その後ろからは、優雅な足取りでお母様も歩いてくる。
お父様の手には号外が握られていた。
「お前の家はここだ! もうお前は、皇室とは何の関係もないんだッ!!」
「っ! ……お父様」
顔を歪めながら涙ながらに訴えてくるお父様を見て、私は全てを察した。
――おそらくお父様とお母様だけは、この戦争のことをご存知だったのだ。
むしろヨハン様からあらかじめ伝えられていたのかもしれない。
そして私のためを思い、今日まで心の中だけに押し留めていたのだろう――。
「……ありがとうございますお父様。
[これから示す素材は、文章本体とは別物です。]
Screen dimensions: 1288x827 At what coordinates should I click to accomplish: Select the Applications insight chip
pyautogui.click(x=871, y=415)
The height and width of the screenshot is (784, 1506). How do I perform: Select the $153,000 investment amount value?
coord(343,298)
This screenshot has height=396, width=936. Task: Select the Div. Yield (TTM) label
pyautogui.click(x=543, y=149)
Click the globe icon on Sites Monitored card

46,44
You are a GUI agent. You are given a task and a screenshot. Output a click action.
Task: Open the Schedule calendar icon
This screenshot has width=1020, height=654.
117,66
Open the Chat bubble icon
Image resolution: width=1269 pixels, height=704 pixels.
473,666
……ですが私は、どうしても愛する方の元へ行きたいのです」
「あ、ああ……」
お父様はその場に頽れてしまった。
「アンネ」
「はい、お母様」
そんなお父様とは対照的に、お母様は背筋を伸ばし凛とした態度で語りかけてくる。
「一つだけ約束してちょうだい」
「……?」
約束?
「必ず、生きて帰ってきなさい」
「――!! ……わかりました」
「ふふ、久しぶりに、帝都名物のガトーショコラが食べたいわね」
「お土産に買ってまいりますわ」
「よろしくね」
話は終わりとばかりに、お母様は小さく微笑んだ。
……ありがとうございます、お母様、お父様。
「ヘラ、出して!」
「はっ!」
ヘラが馬に鋭く鞭を打つと、馬車は疾風の如き速さで駆けだした。
お父様とお母様の姿は、瞬く間に遠く小さくなっていった。